• **ИСХОДНЫЙ ТЕКСТ**:
Надеюсь, в суматохе театральных будней найдется у тебя время читать эти письма.

Актерская школа, ты прав, Андрей, дело серьезное. Щукинское училище – это определенная школа, в традициях искусства Вахтангова, школа высокого артистизма, импровизационной свободы, но ты и сам знаешь, щукинцы работают в разных театрах, и до сих пор все считают, что ваше училище дает хорошую и разностороннюю подготовку. Но какова бы ни была школа, она должна помочь актеру найти себя.

Мои учителя в студии – Екатерина Михайловна Шереметьева, а позже Андрей Александрович Гончаров – относились ко мне с интересом и помогли мне нащупать свою дорогу. Считаю, мне повезло, я своей актерской школой доволен, во всяком случае, мне переучиваться не пришлось. Актер ведь учится всю жизнь, учится, ищет, познает себя. И хорошо, конечно, когда с самого начала путь определен верно.

И в кино первые серьезные задания я получил от замечательных режиссеров Александра Борисовича Столпера и Иосифа Ефимовича Хейфица (в фильмах «Дорога» и «Дело Румянцева»). Режиссеры добивались правды поведения, погружения в характер, естества… Не знаю, хорошо ли я выполнял их требования, но понимал я их очень хорошо – и тем самым радостно утверждался в правильности своих понятий и принципов в искусстве.

Оба персонажа, Пашка и Снегирев, – ты ведь помнишь фильмы – были прохвосты, внешним видом располагающие к доверию. Но при всей общности характеры это были разные: Пашка подл по неразумению, жизнь не научила его еще ничему, а Снегирев хитер, он сознательно скрывает свою сущность манерами и поведением компанейского парня.

Во всяком случае, эти роли были более сложными и интересными, так как на первых порах в кинематографе, да и в театре, меня признавали только как лирико-комедийного актера, и роли предлагали похожие одна на другую.

А когда вышел на экраны «Полосатый рейс», где я, к удовольствию зрителей, в мыльной пене бегал от тигров, многие решили, что теперь уж я прописан постоянно в цехе комиков и мне за его пределы шагу ступить не дадут. По правде сказать, я и не очень огорчался. Но как бывает в жизни иногда – самое интересное предложение получаешь там, где его совсем не ждешь. Когда раздался звонок из Ленинграда и родной голос режиссера Фетина, постановщика «Полосатого рейса», сообщил, что для меня есть роль в его новом фильме, я не без ужаса подумал: каких еще хищников придется мне укрощать? И вдруг слышу: по рассказам Шолохова… «Донская повесть»… Шибалок… Я замер: ну, думаю, это похуже хищников. А он продолжает: я вижу только тебя – это обычно говорят режиссеры. Я, конечно, не соглашаюсь, он обижается. Ладно, говорю, приеду, поговорим, а сам думаю – худсовет не допустит. И естественно, худсовет «Ленфильма» возражает: «Только что «Полосатый рейс» – и вдруг «Донская повесть», что же общего? Где логика?» И представь, каков режиссер, и меня убедил, и худсовет.

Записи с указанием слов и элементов
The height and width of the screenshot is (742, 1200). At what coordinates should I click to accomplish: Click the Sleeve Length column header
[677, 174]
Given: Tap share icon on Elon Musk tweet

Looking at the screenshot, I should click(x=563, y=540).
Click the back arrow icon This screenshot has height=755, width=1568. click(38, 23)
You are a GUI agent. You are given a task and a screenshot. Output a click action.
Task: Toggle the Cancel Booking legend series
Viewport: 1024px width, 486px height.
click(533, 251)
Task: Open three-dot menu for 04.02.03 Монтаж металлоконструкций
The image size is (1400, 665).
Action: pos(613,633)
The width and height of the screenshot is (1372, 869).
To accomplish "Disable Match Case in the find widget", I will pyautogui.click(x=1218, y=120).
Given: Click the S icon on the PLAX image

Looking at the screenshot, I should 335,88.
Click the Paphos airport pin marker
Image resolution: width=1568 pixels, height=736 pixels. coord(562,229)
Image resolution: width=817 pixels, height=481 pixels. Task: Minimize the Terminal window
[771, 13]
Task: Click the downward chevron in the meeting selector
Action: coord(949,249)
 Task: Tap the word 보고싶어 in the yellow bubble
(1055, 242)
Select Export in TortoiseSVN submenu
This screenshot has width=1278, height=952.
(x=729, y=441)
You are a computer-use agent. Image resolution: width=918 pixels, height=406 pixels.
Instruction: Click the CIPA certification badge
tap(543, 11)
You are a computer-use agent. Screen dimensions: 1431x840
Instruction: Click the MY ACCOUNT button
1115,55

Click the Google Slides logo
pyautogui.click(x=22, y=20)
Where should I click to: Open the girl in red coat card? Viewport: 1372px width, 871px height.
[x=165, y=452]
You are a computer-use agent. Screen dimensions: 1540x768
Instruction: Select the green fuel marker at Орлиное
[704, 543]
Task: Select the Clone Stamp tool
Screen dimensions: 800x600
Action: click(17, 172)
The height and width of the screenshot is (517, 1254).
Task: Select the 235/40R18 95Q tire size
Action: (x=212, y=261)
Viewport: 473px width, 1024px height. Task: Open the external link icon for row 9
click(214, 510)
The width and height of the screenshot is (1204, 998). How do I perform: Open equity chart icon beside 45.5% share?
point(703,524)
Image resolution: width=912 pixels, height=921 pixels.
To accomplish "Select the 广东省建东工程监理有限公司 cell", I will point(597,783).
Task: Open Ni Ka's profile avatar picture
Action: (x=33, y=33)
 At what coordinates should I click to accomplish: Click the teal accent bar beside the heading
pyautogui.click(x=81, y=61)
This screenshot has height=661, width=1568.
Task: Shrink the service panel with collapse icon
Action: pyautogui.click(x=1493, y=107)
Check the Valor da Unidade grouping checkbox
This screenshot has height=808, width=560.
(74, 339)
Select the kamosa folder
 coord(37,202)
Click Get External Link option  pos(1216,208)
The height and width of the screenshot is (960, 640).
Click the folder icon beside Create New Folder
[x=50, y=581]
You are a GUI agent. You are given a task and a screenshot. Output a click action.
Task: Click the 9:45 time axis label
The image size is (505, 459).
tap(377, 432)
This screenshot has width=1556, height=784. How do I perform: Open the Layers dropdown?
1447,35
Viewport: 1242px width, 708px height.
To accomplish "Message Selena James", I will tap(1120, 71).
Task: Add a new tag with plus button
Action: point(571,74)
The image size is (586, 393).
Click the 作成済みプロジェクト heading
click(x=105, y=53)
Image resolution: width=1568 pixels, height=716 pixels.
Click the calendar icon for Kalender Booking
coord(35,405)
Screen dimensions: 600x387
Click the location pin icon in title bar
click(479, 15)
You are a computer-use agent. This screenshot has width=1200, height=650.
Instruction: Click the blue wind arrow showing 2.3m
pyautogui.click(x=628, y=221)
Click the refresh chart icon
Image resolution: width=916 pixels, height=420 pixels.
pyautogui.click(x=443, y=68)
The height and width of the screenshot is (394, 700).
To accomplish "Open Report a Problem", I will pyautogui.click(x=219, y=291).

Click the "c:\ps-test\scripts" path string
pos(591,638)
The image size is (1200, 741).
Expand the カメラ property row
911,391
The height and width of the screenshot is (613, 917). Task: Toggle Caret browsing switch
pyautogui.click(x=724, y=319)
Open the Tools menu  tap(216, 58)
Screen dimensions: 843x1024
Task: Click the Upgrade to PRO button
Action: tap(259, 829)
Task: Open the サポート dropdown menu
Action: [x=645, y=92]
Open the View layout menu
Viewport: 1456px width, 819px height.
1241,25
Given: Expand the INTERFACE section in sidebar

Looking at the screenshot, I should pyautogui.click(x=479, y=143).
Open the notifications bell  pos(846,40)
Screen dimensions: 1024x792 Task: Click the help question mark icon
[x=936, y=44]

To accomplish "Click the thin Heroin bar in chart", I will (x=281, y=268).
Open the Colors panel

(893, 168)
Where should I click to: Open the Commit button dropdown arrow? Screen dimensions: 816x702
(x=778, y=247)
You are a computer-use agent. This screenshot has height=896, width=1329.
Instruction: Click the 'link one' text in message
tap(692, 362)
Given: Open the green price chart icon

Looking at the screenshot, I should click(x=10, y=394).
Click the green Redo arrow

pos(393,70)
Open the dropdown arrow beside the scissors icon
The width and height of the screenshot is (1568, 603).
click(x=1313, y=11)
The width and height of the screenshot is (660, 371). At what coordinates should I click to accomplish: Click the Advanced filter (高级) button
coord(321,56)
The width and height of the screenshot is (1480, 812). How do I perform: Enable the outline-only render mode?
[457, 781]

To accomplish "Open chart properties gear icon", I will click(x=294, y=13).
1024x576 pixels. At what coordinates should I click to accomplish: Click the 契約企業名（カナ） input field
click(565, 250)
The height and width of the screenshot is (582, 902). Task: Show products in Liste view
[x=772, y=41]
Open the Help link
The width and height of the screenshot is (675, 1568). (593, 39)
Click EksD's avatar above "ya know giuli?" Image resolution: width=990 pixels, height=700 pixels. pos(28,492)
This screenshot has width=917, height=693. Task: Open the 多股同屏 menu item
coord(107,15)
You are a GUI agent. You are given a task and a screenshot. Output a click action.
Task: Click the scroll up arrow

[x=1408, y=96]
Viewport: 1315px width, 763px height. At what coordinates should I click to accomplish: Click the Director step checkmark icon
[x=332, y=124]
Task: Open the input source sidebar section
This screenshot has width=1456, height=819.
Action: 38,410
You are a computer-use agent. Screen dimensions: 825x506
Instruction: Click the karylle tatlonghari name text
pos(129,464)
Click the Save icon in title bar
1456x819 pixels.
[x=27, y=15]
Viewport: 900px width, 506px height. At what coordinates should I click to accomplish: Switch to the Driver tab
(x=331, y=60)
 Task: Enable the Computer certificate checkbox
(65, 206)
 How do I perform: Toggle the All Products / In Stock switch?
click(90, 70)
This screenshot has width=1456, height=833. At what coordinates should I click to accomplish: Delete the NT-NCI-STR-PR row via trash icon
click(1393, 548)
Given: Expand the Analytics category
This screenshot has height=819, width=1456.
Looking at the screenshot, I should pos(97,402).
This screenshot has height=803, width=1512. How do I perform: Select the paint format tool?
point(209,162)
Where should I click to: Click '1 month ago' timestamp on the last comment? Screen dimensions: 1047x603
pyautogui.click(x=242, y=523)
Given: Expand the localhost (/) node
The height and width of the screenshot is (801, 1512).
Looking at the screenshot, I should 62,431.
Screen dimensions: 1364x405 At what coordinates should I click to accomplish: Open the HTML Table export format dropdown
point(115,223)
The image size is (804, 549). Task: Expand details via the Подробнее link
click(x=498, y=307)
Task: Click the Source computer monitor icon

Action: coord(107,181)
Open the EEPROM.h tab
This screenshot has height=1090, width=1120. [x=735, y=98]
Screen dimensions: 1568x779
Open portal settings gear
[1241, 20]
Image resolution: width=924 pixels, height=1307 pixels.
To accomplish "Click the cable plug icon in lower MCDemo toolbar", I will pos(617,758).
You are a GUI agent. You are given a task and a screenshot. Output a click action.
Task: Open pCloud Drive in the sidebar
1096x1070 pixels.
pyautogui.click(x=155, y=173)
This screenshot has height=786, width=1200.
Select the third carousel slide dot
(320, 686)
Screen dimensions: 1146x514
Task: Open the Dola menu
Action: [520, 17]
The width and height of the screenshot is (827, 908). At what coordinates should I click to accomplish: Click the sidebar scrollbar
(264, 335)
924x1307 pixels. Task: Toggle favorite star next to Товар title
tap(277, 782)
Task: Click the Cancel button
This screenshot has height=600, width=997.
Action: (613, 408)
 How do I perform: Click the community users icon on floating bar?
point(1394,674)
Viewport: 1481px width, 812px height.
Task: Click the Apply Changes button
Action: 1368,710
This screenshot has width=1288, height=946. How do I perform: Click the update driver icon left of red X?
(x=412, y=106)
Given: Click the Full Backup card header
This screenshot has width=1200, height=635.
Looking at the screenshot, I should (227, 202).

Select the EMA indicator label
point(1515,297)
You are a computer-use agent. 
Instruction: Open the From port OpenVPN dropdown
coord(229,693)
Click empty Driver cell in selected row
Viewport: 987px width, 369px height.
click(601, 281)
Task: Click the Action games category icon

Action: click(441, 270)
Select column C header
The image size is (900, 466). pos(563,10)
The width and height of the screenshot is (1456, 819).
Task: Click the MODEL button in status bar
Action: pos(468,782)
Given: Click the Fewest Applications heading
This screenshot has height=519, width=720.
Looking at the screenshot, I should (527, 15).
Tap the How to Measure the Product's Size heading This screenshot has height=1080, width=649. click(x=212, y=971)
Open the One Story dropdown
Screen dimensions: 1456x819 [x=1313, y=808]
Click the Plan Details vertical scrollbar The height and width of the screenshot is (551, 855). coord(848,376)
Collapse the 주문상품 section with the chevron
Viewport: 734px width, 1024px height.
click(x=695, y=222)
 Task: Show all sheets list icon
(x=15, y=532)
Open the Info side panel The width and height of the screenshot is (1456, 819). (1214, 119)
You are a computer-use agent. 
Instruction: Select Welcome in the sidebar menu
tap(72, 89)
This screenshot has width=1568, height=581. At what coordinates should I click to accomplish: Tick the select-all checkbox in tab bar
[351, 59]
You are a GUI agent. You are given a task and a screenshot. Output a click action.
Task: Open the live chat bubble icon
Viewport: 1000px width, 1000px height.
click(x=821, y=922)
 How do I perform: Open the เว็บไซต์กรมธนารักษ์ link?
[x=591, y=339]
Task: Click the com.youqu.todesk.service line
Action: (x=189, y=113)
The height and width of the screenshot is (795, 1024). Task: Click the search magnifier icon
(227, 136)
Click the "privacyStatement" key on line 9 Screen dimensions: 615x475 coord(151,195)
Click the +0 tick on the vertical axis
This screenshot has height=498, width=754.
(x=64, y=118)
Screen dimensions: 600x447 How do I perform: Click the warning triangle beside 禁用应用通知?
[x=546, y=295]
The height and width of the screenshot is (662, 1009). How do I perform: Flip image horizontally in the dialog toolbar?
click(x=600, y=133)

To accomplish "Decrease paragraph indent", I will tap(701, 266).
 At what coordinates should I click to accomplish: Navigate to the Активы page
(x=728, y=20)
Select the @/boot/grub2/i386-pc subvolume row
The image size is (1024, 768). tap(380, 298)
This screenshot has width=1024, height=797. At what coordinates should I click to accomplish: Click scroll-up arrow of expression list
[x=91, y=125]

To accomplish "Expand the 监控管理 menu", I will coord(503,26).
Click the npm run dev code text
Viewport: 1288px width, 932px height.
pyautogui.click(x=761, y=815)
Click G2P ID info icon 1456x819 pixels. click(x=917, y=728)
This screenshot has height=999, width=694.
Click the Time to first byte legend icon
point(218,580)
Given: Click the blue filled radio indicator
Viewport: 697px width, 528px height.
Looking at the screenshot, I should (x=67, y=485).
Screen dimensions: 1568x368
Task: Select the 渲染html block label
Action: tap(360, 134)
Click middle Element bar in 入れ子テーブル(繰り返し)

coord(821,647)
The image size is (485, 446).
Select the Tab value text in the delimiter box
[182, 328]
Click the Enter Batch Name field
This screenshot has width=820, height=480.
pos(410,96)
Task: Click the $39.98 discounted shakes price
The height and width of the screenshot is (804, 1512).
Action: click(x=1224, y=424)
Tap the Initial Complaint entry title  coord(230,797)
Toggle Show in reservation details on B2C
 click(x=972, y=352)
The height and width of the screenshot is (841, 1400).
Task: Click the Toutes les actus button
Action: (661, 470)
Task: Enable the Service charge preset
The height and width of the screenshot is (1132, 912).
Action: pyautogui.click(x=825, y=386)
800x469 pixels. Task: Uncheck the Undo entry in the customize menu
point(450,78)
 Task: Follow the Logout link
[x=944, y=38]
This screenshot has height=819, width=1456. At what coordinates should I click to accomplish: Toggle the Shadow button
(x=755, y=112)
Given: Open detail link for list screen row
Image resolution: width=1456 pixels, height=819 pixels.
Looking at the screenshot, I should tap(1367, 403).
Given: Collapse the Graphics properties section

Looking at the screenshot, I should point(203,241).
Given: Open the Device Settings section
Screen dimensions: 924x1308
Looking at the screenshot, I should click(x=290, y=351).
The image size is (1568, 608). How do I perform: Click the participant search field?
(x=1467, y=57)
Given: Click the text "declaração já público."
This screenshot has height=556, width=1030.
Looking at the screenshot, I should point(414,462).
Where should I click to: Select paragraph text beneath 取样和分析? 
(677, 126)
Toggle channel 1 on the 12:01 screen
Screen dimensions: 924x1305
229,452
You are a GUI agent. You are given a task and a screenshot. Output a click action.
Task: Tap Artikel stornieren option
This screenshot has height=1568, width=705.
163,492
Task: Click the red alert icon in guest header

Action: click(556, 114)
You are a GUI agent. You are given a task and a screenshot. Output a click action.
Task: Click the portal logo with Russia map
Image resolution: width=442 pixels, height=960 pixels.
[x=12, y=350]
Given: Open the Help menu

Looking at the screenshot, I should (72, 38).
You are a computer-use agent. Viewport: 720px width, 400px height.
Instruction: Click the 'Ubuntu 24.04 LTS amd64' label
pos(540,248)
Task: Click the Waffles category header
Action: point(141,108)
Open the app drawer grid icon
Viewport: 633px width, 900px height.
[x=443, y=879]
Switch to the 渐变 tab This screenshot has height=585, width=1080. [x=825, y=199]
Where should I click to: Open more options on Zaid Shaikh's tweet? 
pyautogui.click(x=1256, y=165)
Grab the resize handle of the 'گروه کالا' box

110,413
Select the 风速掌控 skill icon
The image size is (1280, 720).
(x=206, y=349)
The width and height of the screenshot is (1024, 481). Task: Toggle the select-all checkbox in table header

• **ЗАДАНИЕ**: Переведите на английский язык следующее предложение из письма об актерской школе: «Актер ведь учится всю жизнь, учится, ищет, познает себя».

• **РЕЗУЛЬТАТ**: After all, an actor learns all his life: he learns, searches, and comes to know himself.